Lola en los acantilados de Moher


Lola escribía velozmente a máquina. Lo hacía con solo cuatro de sus diez estilizados dedos. Seguía haciéndolo en una máquina de escribir manual, concretamente en una reluciente e inmaculada Valentine Olivetti, color rojo intenso, del año 69, porque decía que los ordenadores estaban endemoniados y le robaban las ideas y hasta las palabras.
Olivetti Valentine
 Olivetti Valentine

Lola rondaba los sesenta y tantos años, aunque nunca confesó su edad verdadera, ni siquiera a Eulalia, su mejor amiga y compañera de juergas diurnas y nocturnas, excursiones, charlas y partidas de cartas.

Lola fumaba tabaco de liar marca Peterson Iris Dew aunque tenía miedo al cáncer este nunca la matará. Lola adoraba el ron, la playa, la música y escribir a máquina como ya hemos comentado. A veces lo mezclaba todo y la combinación le salía perfecta, su mundo era sublime. Las historias que contaba en el periódico local en el que publicaba semanalmente su columna titulada “Mi ciudad, su entorno, todo un misterio” conmovían a sus lectores.

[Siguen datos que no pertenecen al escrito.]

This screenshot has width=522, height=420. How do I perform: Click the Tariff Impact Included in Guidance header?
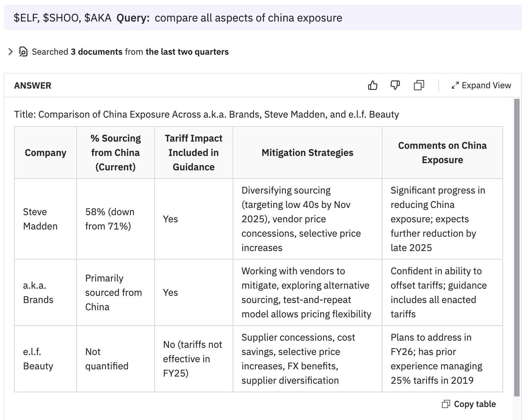193,153
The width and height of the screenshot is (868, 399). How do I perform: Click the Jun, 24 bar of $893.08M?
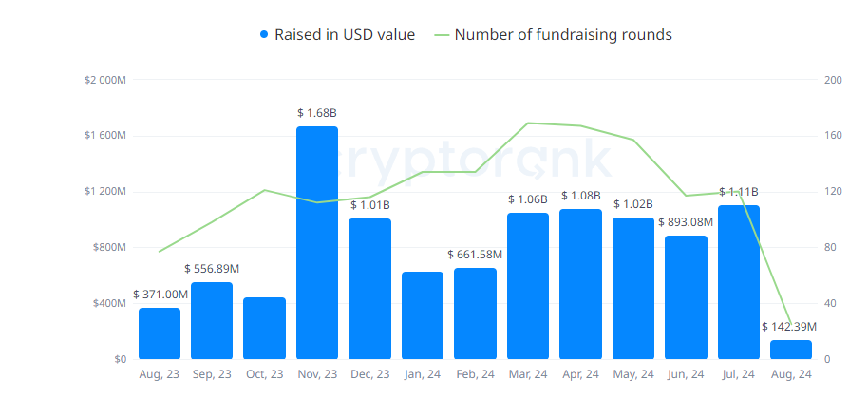point(686,297)
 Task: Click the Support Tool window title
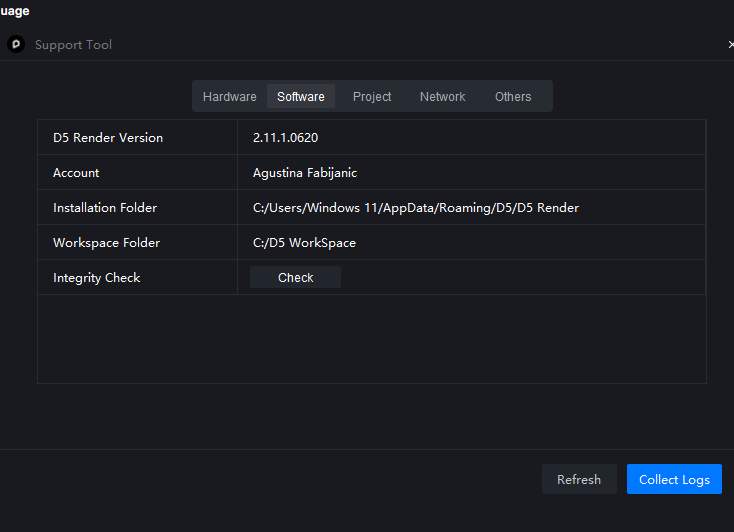[x=73, y=45]
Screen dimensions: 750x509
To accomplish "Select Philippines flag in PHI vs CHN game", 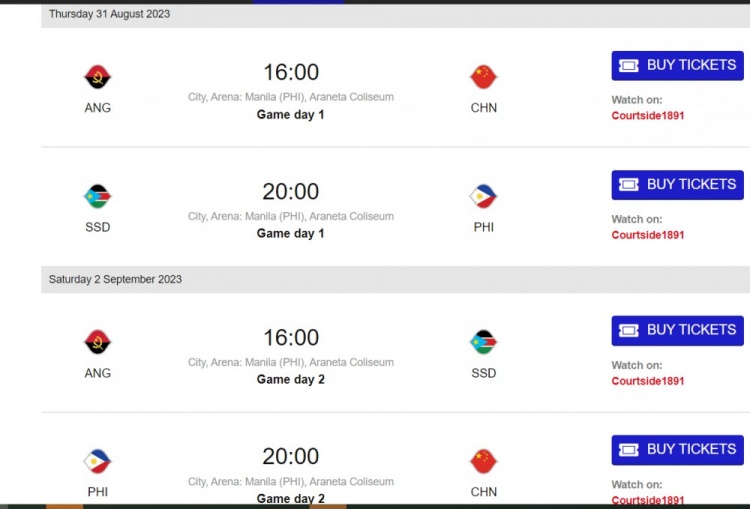I will [98, 461].
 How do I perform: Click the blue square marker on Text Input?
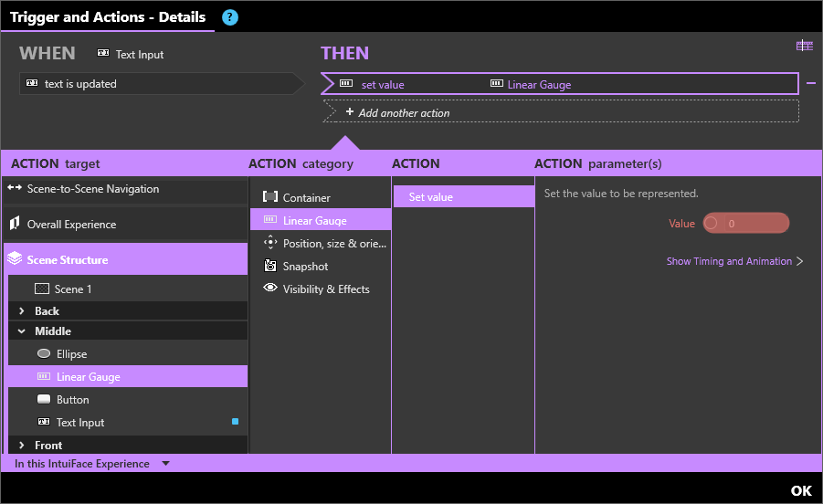pos(235,421)
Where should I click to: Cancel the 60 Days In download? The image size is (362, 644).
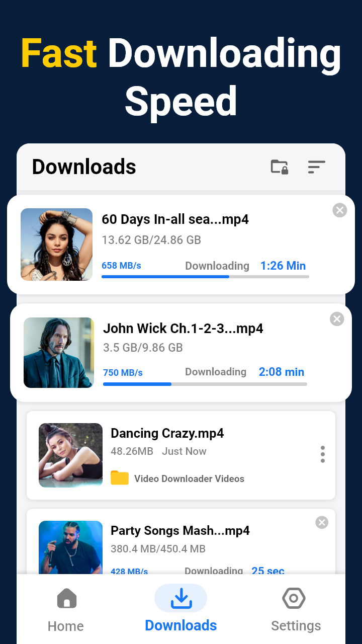point(340,210)
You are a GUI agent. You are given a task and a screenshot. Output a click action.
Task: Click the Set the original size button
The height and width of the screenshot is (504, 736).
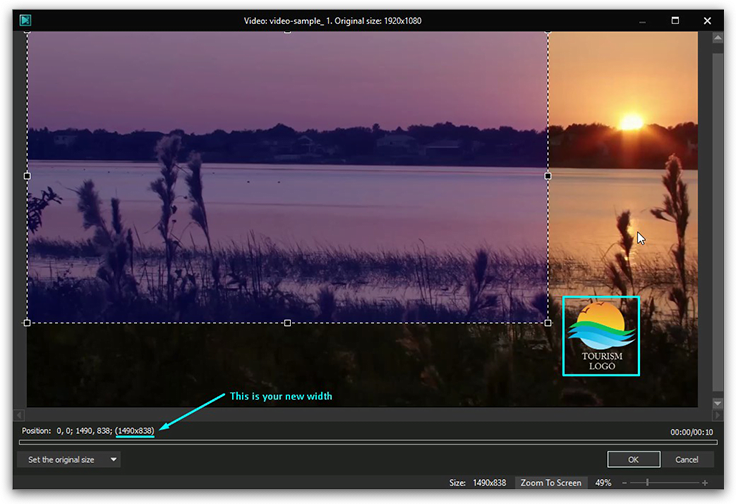[61, 460]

Lola no podía vivir sin escribir poesía, sin leer poesía, sin oír música de jazz, sin oír cantar a Bob Dylan “Every grain of sand”, sin contemplar el mar cada amanecer y sin tomar grandes tragos de ron cuando podía escucharse el cortejo del “frailecillo de ojos tristes” de fondo, allí a lo lejos. Lola no sabía que su última historieta no llegaría a terminarla, no sabía que nadie podría leerla, la dejará atrapada dentro del tambor de la máquina de escribir, medio folio dentro, medio folio fuera.

Lola paseaba y no sabía todavía que su cuerpo desaparecerá para siempre en el fondo de los acantilados de Moher, en el condado de Clare, en Irlanda, donde vive. Y si no fuera porque no sabe que va a morir, hubiera dejado el folio inconcluso perfectamente alineado en el montón que habitaba la parte izquierda de la mesa de nogal americano que había heredado de su madre en el otoño de 1960.

Lola nunca pudo esperar escribir un final así para su vida, tampoco para el resto de cronistas locales, pero el destino a veces se adelanta y deletrea con letras de imprenta un final amargo para tus días. Lola no sabe que su sección de dentro de dos días quedará en blanco como tributo y señal de duelo y que una reseña sobre ella pasará a escribirse no en la sección de necrológicas sino en la de “se busca” porque la policía local pondrá un aviso, aunque más pronto que tarde una de las esquelas llevará su nombre.

Lola vivía sola desde hacía varios años. Ya había perdido la cuenta y no recordaba con exactitud el tiempo que hacía que su marido la abandonó. No fue para irse con otra. Tampoco cambió de trabajo ni de condado. Un infarto lo dejó sentado y petrificado en el sillón de la sala de estar una tarde soleada de primavera. Lola esa afrenta no la entendió, y lo enterró con las zapatillas de andar por casa, para que recordara eternamente que con ella no se juega.

"...aunque más pronto que tarde una de las esquelas llevará su nombre."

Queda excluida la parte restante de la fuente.